Noch einige Hinweise:
V-Commandos kaufen: Das Spiel lässt sich direkt über die Website von Triton Noir bestellen. Alternativ findet man dort auch eine Liste mit Händlern in diversen Ländern.
Sprachabhängigkeit: Das Spiel ist ausschliesslich in einer zweisprachigen Ausgabe (Englisch & Französisch) erhältlich. Im Spiel selbst gibt es zwar abgesehen von den Event- und Operationskarten keinen weiteren Text und es existiert auch schon ein deutsches Regelerklärvideo, mindestens eine Person am Tisch sollte aber trotzdem des Englischen bzw. Französischen mächtig sein.
Erweiterungen: Zeitgleich mit dem Grundspiel sind auch zwei Erweiterungen erschienen: Resistance und Secret Weapons.

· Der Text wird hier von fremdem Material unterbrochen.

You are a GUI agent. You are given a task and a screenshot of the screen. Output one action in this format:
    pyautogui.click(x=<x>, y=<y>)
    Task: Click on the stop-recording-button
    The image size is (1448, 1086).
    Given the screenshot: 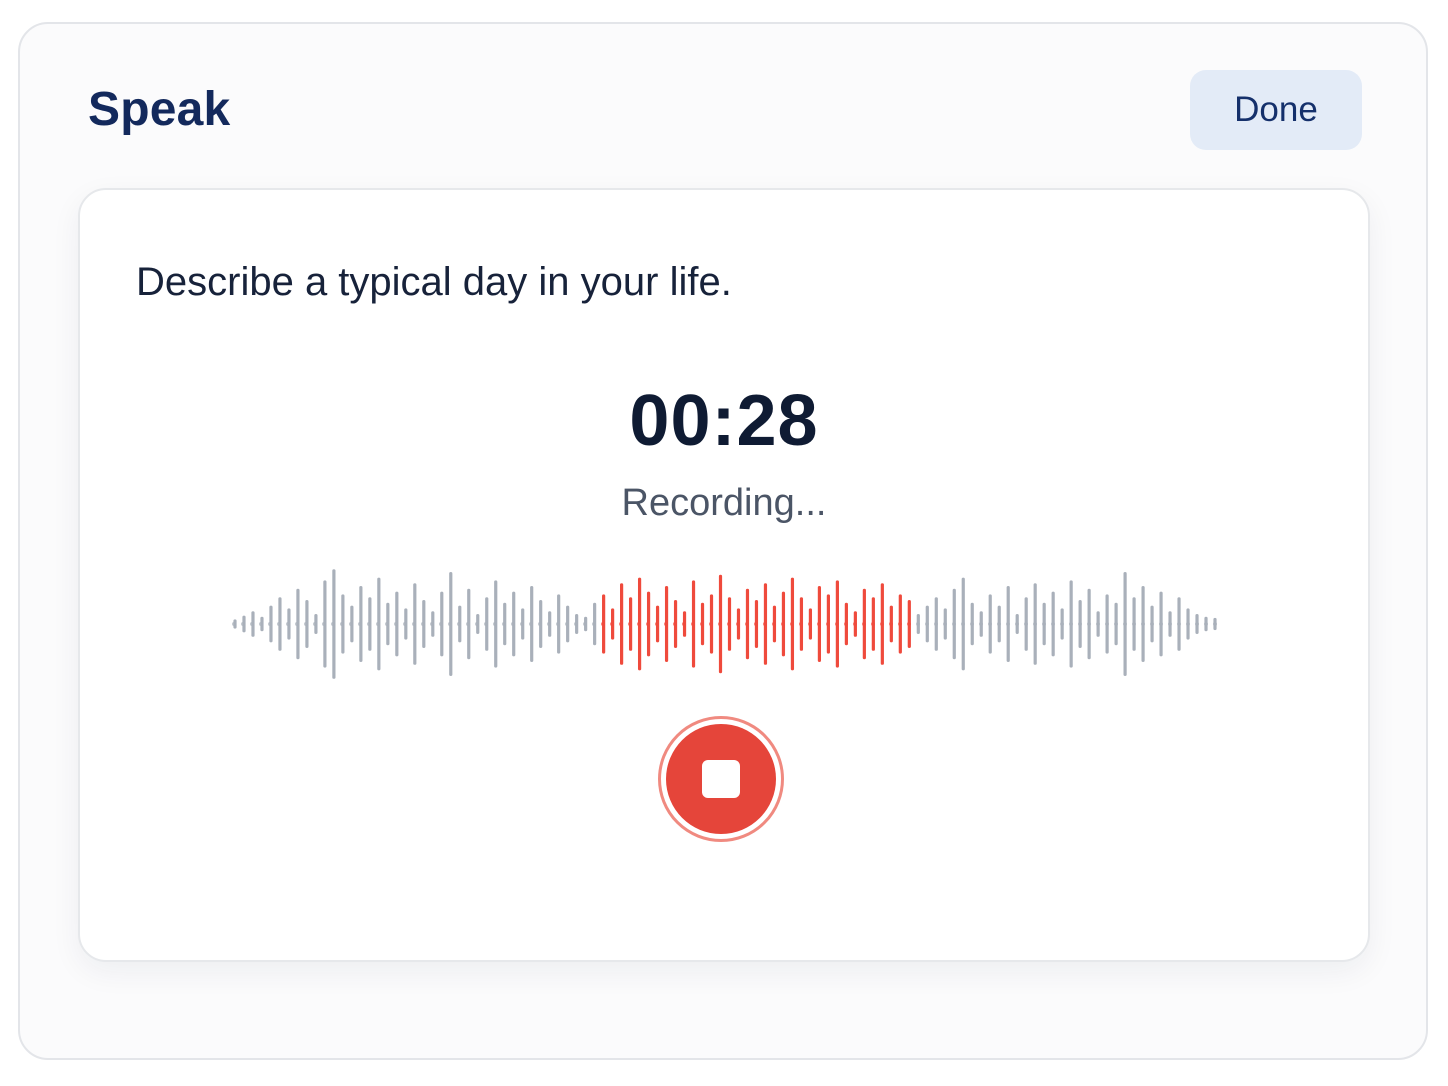 What is the action you would take?
    pyautogui.click(x=721, y=779)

Diese bieten nebst neuen Commandos, Ausrüstungsgegenständen, Operationen und Landschaftsteilen auch die Möglichkeit für ein Spiel mit 5 bis 6 Personen.
FAQ: Bei Regelunklarheiten hilft meist schon ein Blick in die offiziellen FAQ (die übrigens auf Grund des klar strukturierten Regelwerks sehr überschaubar ausfallen).
Das Artwork von dem Spiel ist ja mal richtig geil. Gefällt mir sehr der Stil. Sind die Bilder als Gimmick zum Spiel mitgeliefert worden? Oder sind die einfach so in der Anleitung (o.ä.) drin?
Jedenfalls scheint das Spiel ein paar coole Kombinationsmöglichkeiten zu ermöglichen. Sowas gefällt mir sehr. Die „Alphaübernahme“ ist natürlich immer ein Problem, je nach Spielgruppe. Aber davon abgesehen sieht das Spiel sehr ‚ahmächelig‘ aus.
Die monochromen Illustrationen befinden sich auf der Rückseite der Terrain(aufbau)karten und entsprechen mit ihrem Sujet jeweils mehr oder weniger dem Missions-Auftrag. Die Idee ist, dass man sie nach geglückter Mission umdreht und so quasi auch einen visuellen Abschluss erhält.